Présidentielle : Ségolène Royal multiplie les chinoiseries
Article du 08/01/2007
Pour son séjour en Chine, Ségolène Royal a choisi le blanc. Et c’est toute de blanc vêtue qu’elle apparaît sur les photos, tantôt arpentant la Cité Interdite, tantôt sur le chemin de ronde de la Grande Muraille. Couleur de la pureté, du changement dans l’Occident, le blanc est en Chine la couleur du deuil. La preuve s’il en fallait une, écrit la presse française du jour, que ce voyage en Chine s’adresse avant tout aux Français.
Mais ce n’est pas tant la garde-robe de la candidate socialiste qui a soulevé l’émoi ce week-end que certains de ces propos. La candidate a pris dans ses valises un petit livre bleu, un Dictionnaire des locutions et proverbes chinois, qui ne la quitte depuis son arrivée. Ainsi pendant sa visite au pas de course de la Cité Interdite a t-elle lancé : « cela m’inspire un proverbe chinois. Un coup d’oeil vaut parfois mieux que des centaines de commentaires. »
En visite sur le monument de la Grande Muraille (une dizaine de minutes seulement par – 7 degrés et bravant le vent) : « comme le disent les Chinois, un Chinois qui ne vient pas sur la Grande muraille n’est pas un brave et un Chinois qui vient sur la Grande muraille conquiert la bravitude. » Lapsus, chinoiserie, provocation ?, s’interrogent les commentateurs politiques français et même les proches de Ségolène Royal. « Je pense que ce qu’elle a voulu exprimer c’est la plénitude de la bravoure (...) c’est-à-dire quelque chose de plus que la simple bravoure », a commenté Jean-Louis Bianco, son co-directeur de campagne, interrogé sur Canal Plus. « Au moins, ça nous fait parler et ça attire l'attention sur un proverbe chinois. »
Un peu jaloux, Jack Lang a déclaré dimanche au Grand Jury RTL-LCI-Le Figaro : « j’aurais aimé inventer ce beau mot (…) Il exprime la plénitude d’un sentiment de bravoure. » Ajoutant même : « l’inventivité sémantique fait partie de la capacité d’un candidat à parler une autre langue que la langue de bois. Ségolène Royal parle une langue qui touche le coeur des gens. »
D’aucuns ont vu dans ce néologisme une tentative malheureuse de coller à une autre expression qui avait fait parler d’elle en son temps : la « positive attitude » de l’ancien Premier ministre, Jean-Pierre Raffarin, directement inspirée d’une chanson de Lorie.
Jeux de mots
Autre vocable propre à la candidate.
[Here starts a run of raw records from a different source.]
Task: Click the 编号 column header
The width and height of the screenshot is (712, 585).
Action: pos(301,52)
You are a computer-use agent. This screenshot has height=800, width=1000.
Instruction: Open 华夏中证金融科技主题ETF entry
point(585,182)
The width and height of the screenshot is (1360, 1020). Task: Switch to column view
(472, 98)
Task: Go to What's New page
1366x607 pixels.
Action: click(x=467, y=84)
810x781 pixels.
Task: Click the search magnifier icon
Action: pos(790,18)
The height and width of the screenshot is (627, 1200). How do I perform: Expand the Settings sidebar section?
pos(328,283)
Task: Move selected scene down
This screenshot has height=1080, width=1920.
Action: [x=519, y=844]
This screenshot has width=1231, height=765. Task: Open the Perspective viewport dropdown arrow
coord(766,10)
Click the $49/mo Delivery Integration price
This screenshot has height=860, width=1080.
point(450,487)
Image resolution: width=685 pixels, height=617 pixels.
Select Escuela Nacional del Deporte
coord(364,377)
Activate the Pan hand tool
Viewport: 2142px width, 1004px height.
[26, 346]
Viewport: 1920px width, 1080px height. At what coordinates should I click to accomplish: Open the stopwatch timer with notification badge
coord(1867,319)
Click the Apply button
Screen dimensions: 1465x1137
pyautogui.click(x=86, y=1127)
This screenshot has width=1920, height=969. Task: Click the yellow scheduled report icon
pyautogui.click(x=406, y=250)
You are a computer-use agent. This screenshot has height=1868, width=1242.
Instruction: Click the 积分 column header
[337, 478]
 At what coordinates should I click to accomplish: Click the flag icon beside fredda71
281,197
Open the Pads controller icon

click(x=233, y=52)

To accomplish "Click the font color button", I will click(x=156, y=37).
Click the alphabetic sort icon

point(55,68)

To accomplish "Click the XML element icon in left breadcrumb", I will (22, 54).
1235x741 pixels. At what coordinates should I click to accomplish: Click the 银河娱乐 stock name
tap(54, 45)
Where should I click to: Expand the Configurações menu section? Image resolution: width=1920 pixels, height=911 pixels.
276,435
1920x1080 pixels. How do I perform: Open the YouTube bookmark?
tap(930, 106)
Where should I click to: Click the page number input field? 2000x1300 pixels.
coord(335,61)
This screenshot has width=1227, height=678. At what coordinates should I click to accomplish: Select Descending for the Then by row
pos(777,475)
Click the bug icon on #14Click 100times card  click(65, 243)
Concernant l’épineuse question des droits de l’homme en Chine, Ségolène Royal a préféré parler de « droits humains ». La raison de cette expression : développement économique, protection de l’environnement, droits sociaux, droit de la défense, droit à l’information, au travail … tout est lié selon elle. « Chaque fois que l'environnement progresse, ce sont les droits sociaux et les droits individuels qui progressent. »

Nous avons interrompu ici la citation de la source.